Une série de vitrines remplies d'objets inattendus - vieux flacons d'eau de Cologne, dentier, cartes postales: l'écrivain turc et prix Nobel de littérature Orhan Pamuk présentait son Musée de l'innocence mardi à Londres, à la Somerset House.

L'idée est unique: écrire un roman d'amour basé sur des objets, avec en miroir la création d'un Musée renfermant ces objets. Cet exercice obsessionnel a donné lieu à la création en 2012 du Musée de l'Innocence à Istanbul, en réponse au roman éponyme paru en 2008.

«Nous sommes contents d'être dans une bonne galerie, les vitrines sont une réplique de celles d'Istanbul. J'ai choisi celles que j'aime le plus, que je trouve les plus jolies», explique à l'AFP Orhan Pamuk, 63 ans.

L'exposition, du 27 janvier au 3 avril, présente 13 vitrines sur les 83 du Musée d'Istanbul, correspondant aux 83 chapitres de l'histoire d'amour malheureux d'un Stambouliote des classes aisées, Kemal, pour sa cousine pauvre, Füsun.

«J'ai placé moi-même les objets un par un dans la vitrine», explique Orhan Pamuk. «Par exemple, la vitrine 74, celle sur la vie et la mort du père de Kemal, ce sont des objets que vous trouviez sur les tables de nuit à l'époque, le héros a mes antécédents culturels, et le roman a aussi un aspect autobiographique», souligne-t-il à l'AFP.

Dans un extrait du film projeté à l'exposition, Innocence of Memories, réalisé par Grant Gee, Orhan Pamuk explique: «J'ai conçu le Musée et le roman simultanément. Plus je collectionnais les objets, plus j'écrivais».

Le film, réalisé en étroite collaboration avec Pamuk et présenté au festival de Venise, sortait cette semaine à Londres.

Préserver la mémoire

«Les lignes qui lient les objets créent des histoires et les lignes qui lient les moments créent le temps», philosophe Pamuk dans ce film.

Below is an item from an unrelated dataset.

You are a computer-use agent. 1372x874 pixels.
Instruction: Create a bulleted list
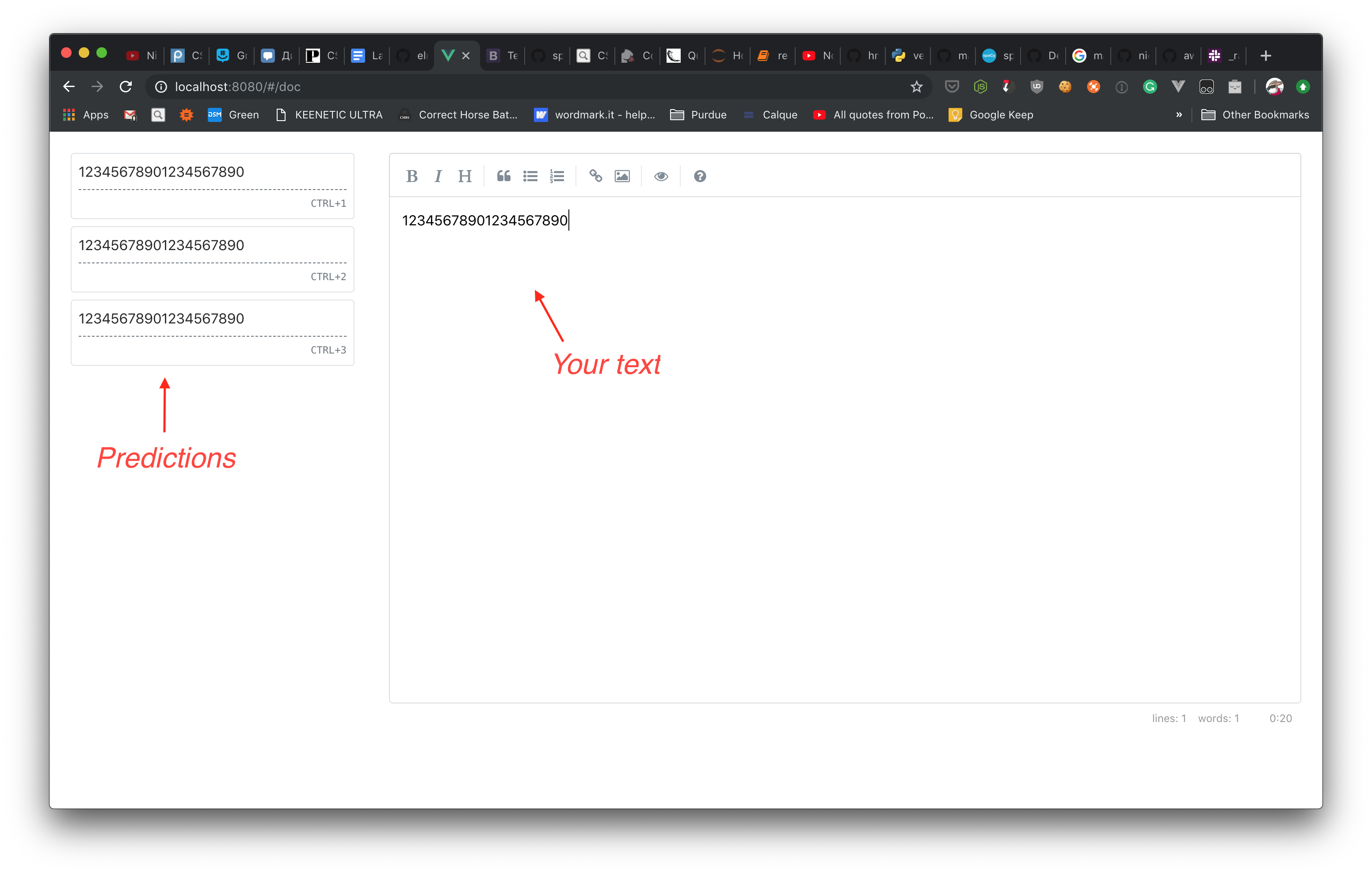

Mais il se défend d'être sur la même Recherche du Temps perdu que l'écrivain français Marcel Proust. «Mon Musée est un endroit délibéré pour préserver la mémoire, tandis que Proust a basé sa madeleine sur la mémoire involontaire» qui ressurgit en goûtant le petit gâteau, souligne-t-il, en ajoutant: «Kemal est un proustien complexé».

Le directeur de la Somerset House, Jonathan Reekie, est en discussion avec plusieurs pays pour faire voyager l'exposition, répartie sur trois salles: France, Belgique, États-Unis.

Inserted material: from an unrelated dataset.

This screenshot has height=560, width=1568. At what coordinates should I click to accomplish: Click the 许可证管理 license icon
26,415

Orhan Pamuk vient de terminer un nouveau roman, La femme aux cheveux rouges, qui paraît le 2 février à Istanbul.

En marge de l'exposition, l'écrivain ne mâche pas ses mots, fidèle à son habitude, pour critiquer la situation politique dans son pays et le régime du président islamo-conservateur Tayyip Erdogan.

«La situation (des droits de l'Homme) est très mauvaise. Des professeurs d'université sont sous pression, emprisonnés, pour avoir signé une pétition» demandant l'arrêt des combats de l'armée contre les rebelles kurdes, dit-il à l'AFP.

«Cela n'a rien à voir avec la liberté d'expression. Nous avons une démocratie électorale mais pas une vraie démocratie», estime-t-il.

Cela affecte-t-il son travail? «On y pense tout le temps, c'est un problème pour tout le monde», conclut-il.